Without it, you'd need a conditional to initialize the head of the result list — either list1 or list2 depending on the first comparison. The dummy makes every step uniform: always append to tail.next.

Q: Is it safe to modify the original nodes?

The problem says 'splice together the nodes of the first two lists' — so yes, in-place pointer rewiring is expected. If immutability were required, you'd allocate new nodes.

Q: What happens if one list is much longer than the other?

The while loop runs m+n iterations at most, then the longer list's tail is attached in O(1). Total time is O(m+n) regardless of the length imbalance.

easyAsked at eBay

eBay's search-ranking pipeline merges sorted result streams from multiple indices — the classic k-way merge problem reduces to this two-list base case. Interviewers use it to test pointer discipline and the dummy-node trick that eliminates edge-case conditionals. Mastering this sets you up for Merge K Sorted Lists in later rounds.

By Alex Chen, Founder, InterviewChamp.AI · Last verified 2026-05-22

Source citations

Public interview reports confirming this problem appears in eBay loops.

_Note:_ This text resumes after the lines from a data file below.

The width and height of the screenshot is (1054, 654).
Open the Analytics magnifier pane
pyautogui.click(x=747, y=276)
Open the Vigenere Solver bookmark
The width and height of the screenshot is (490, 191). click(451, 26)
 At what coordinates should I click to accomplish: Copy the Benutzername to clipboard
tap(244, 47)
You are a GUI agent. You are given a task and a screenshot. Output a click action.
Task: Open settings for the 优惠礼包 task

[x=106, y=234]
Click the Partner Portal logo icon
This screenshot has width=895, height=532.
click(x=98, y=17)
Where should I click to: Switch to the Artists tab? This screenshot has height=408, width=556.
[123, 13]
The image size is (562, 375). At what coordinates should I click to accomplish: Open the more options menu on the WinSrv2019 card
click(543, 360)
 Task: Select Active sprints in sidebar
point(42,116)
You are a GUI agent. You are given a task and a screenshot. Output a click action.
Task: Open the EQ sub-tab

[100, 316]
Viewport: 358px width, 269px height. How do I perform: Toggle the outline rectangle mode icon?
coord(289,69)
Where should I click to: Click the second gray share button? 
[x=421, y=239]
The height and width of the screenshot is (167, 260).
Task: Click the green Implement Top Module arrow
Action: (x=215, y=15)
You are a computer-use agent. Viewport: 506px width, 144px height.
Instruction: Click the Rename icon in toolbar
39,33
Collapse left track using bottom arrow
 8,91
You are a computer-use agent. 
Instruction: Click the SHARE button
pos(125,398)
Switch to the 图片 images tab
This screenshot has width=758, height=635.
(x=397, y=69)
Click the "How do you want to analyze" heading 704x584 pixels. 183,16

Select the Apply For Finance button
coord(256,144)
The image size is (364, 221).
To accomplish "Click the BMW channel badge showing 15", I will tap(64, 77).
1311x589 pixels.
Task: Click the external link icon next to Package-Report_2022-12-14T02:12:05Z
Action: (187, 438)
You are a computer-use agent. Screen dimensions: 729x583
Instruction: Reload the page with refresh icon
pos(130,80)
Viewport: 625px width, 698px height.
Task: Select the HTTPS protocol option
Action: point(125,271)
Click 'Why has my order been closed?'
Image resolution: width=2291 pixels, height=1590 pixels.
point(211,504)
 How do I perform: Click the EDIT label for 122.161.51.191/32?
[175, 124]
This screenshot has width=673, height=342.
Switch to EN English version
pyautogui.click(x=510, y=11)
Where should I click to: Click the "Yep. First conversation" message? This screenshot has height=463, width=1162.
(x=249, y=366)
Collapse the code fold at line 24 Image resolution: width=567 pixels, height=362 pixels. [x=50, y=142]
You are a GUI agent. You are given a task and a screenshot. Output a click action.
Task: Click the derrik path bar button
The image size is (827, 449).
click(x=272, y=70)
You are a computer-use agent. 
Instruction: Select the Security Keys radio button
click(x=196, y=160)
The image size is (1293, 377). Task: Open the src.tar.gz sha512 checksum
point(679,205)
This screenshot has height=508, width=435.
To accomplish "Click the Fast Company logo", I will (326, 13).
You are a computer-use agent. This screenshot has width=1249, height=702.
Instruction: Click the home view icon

Glassdoor (2025-12)— Cited in eBay onsite reports as a linked-list fundamentals problem in the first coding round.
Blind (2025-10)— eBay new-grad prep threads recommend Merge Two Sorted Lists as a must-know before attempting Merge K Sorted Lists in later rounds.

Problem

You are given the heads of two sorted linked lists list1 and list2. Merge the two lists into one sorted list. The list should be made by splicing together the nodes of the first two lists. Return the head of the merged linked list.

Constraints

The number of nodes in both lists is in the range [0, 50].
−100 <= Node.val <= 100
Both list1 and list2 are sorted in non-decreasing order.

Examples

Example 1

Input

list1 = [1,2,4], list2 = [1,3,4]

Output

[1,1,2,3,4,4]

Explanation: Compare heads, take the smaller, advance that pointer, repeat.

Example 2

Input

list1 = [], list2 = []

Output

[]

Explanation: Both empty — return null.

Example 3

Input

list1 = [], list2 = [0]

Output

[0]

Explanation: One list is empty — return the other.

Approaches

1. Iterative with dummy node

Use a dummy head node to simplify list construction. Advance the tail pointer by picking the smaller head from list1 or list2 at each step. Append the remaining non-null list at the end.

Time: O(m + n)
Space: O(1)

function mergeTwoLists(list1, list2) {
  const dummy = { val: 0, next: null };
  let tail = dummy;
  while (list1 !== null && list2 !== null) {
    if (list1.val <= list2.val) {
      tail.next = list1;
      list1 = list1.next;
    } else {
      tail.next = list2;
      list2 = list2.next;
    }
    tail = tail.next;
  }
  tail.next = list1 !== null ? list1 : list2; // attach remaining
  return dummy.next;
}

Tradeoff: O(1) space — the canonical answer. The dummy node removes the need to special-case an empty result list. This is the pattern eBay expects.

2. Recursive

Compare the two heads. Set the smaller head's next to the result of recursing on the rest, and return the smaller head.

Time: O(m + n)
Space: O(m + n) call stack

function mergeTwoLists(list1, list2) {
  if (list1 === null) return list2;
  if (list2 === null) return list1;
  if (list1.val <= list2.val) {
    list1.next = mergeTwoLists(list1.next, list2);
    return list1;
  } else {
    list2.next = mergeTwoLists(list1, list2.next);
    return list2;
  }
}

Tradeoff: Elegant and concise. O(m+n) call-stack depth — a concern for very long lists. Good to know but defer to iterative in production contexts.

eBay-specific tips

Always mention the dummy-node trick before coding: 'I'll use a dummy head to avoid special-casing an empty result list — the real head is dummy.next.' eBay engineers care about clean, production-quality code. The tail.next = list1 ?? list2 line at the end (or the conditional) shows you understand that at most one list is non-null when the while loop exits, making the append O(1).

Common mistakes

Forgetting to advance tail = tail.next after appending a node — creates an infinite loop.
Using tail.next = list1 || list2 in JavaScript — list1 = 0 would be falsy; use an explicit null check.
Not returning dummy.next — returning dummy gives the caller the dummy node's val (0) as if it were real data.
Recursing without base cases — both null checks are required before comparing values.

Follow-up questions

An interviewer at eBay may pivot to one of these next:

Merge K Sorted Lists (LC 23) — generalize using a min-heap; this problem is the base case.
Sort List (LC 148) — merge sort on a linked list; the merge step is exactly this problem.
How would you merge two sorted lists without modifying the original nodes (i.e., create new nodes)?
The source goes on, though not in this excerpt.